### Aim:
Quote every line from the one containing "Click the equipment panel vertical scrollbar" down to the one containing "pos(547,313)", both included, and leave the pictures out of your answer.

[Target position records]
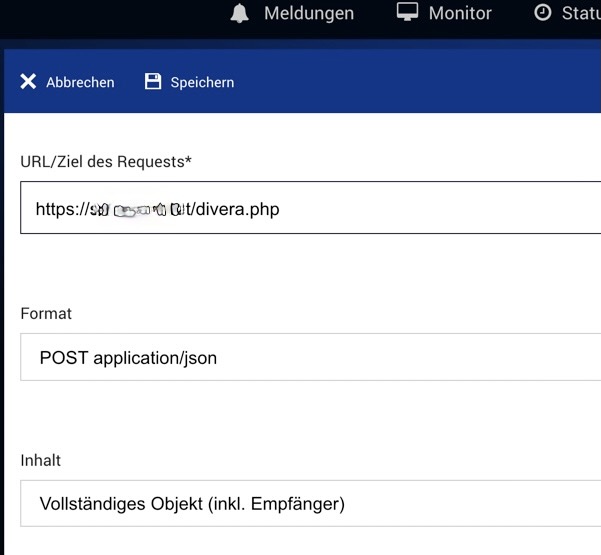Screen dimensions: 601x555
Task: Click the X icon for Abbrechen
Action: coord(28,82)
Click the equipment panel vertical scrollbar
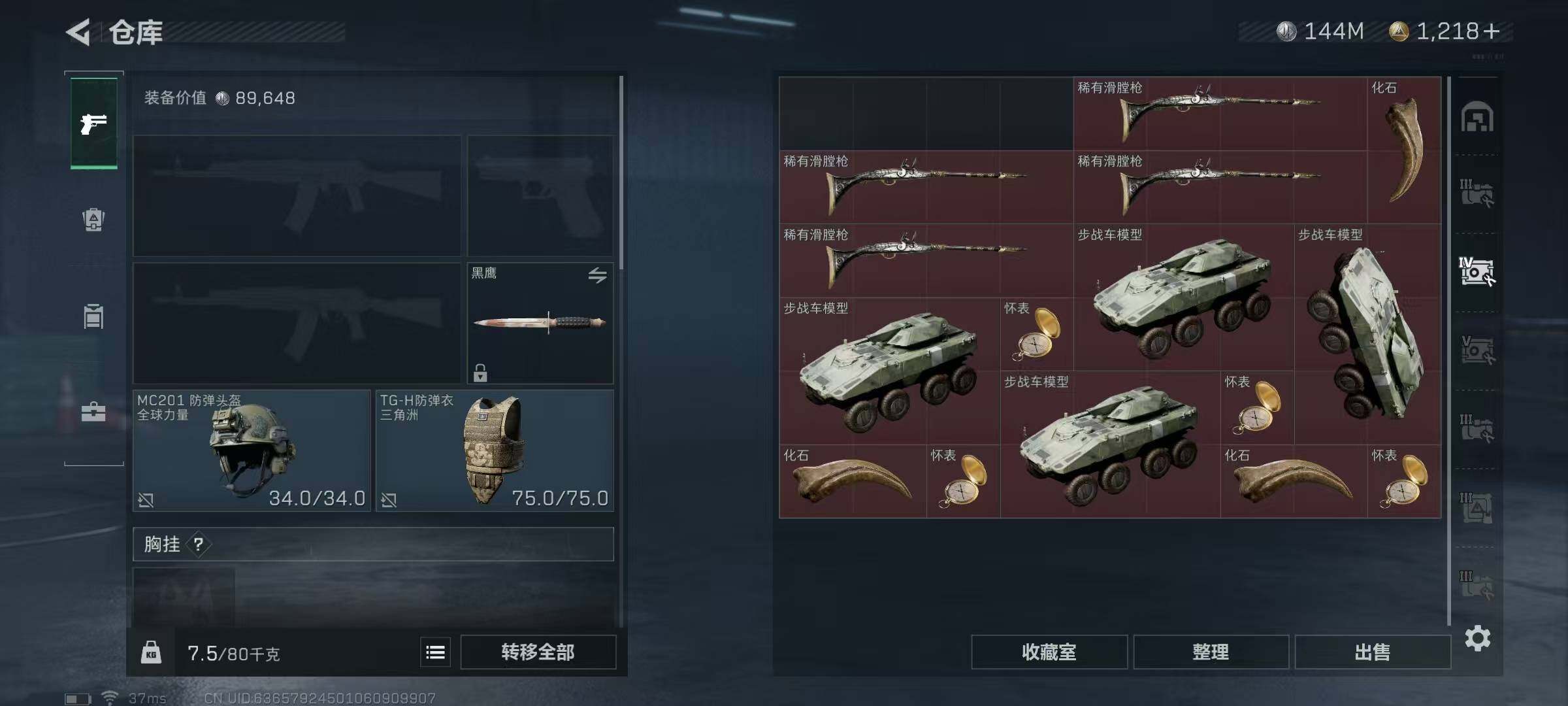This screenshot has width=1568, height=706. [621, 173]
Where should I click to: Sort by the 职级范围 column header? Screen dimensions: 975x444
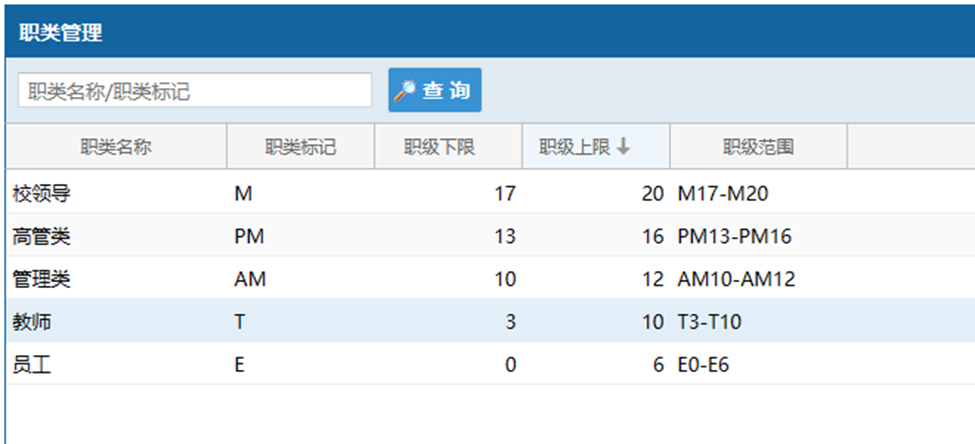click(759, 147)
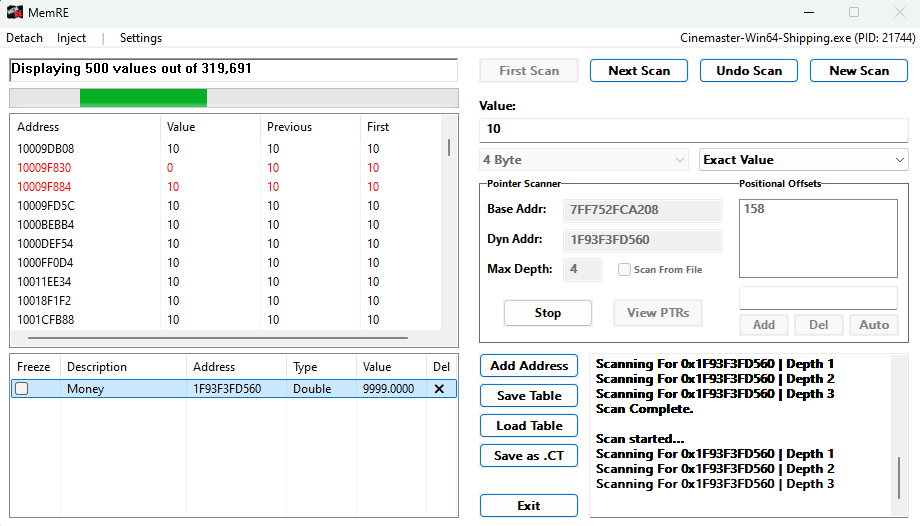Stop the pointer scanner
Screen dimensions: 920x526
pos(547,313)
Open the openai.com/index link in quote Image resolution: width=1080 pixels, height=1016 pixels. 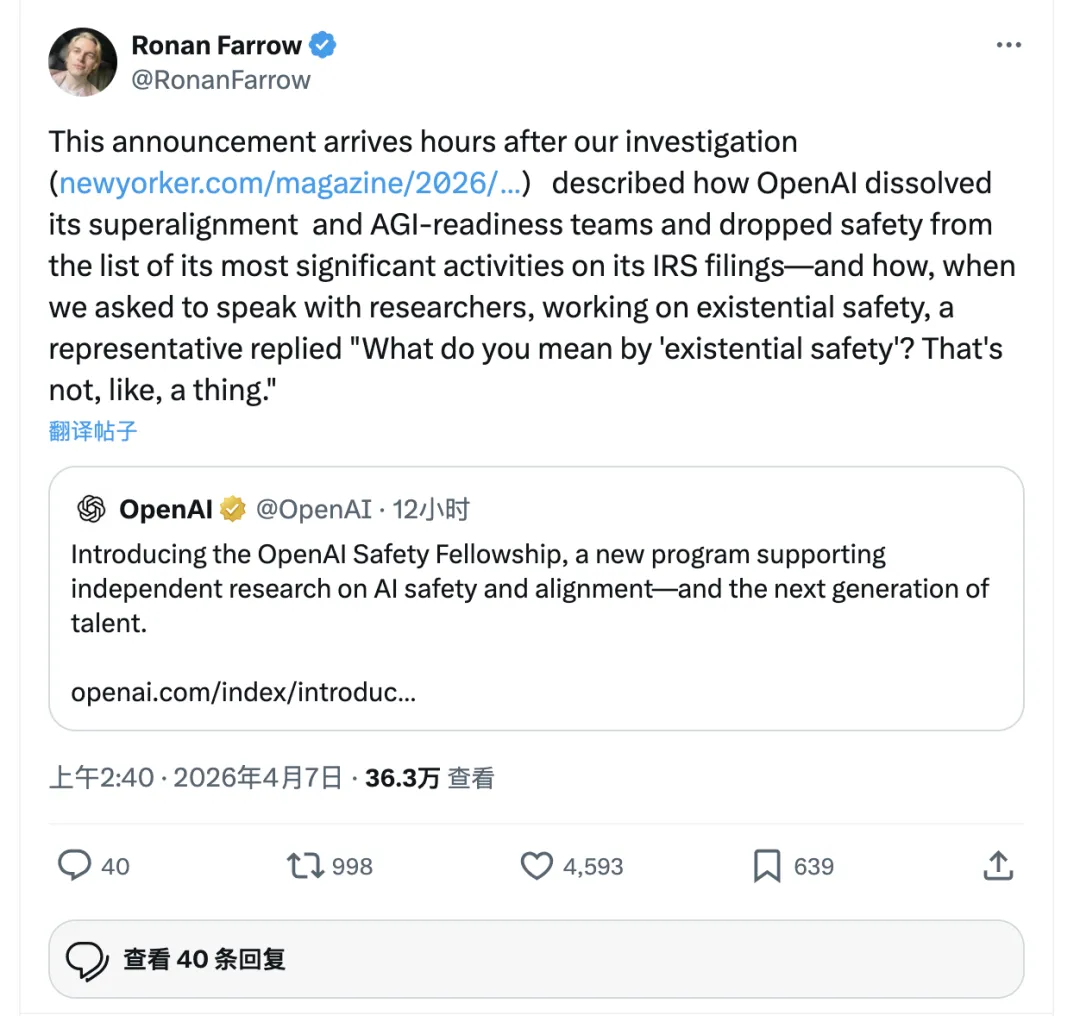(x=243, y=692)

### Exercise solution:
Click the equipment panel vertical scrollbar
This screenshot has width=1568, height=706. [621, 173]
Where should I click to: Sort by the 职级范围 column header? Screen dimensions: 975x444
click(759, 147)
Stop the pointer scanner
Screen dimensions: 920x526
pos(547,313)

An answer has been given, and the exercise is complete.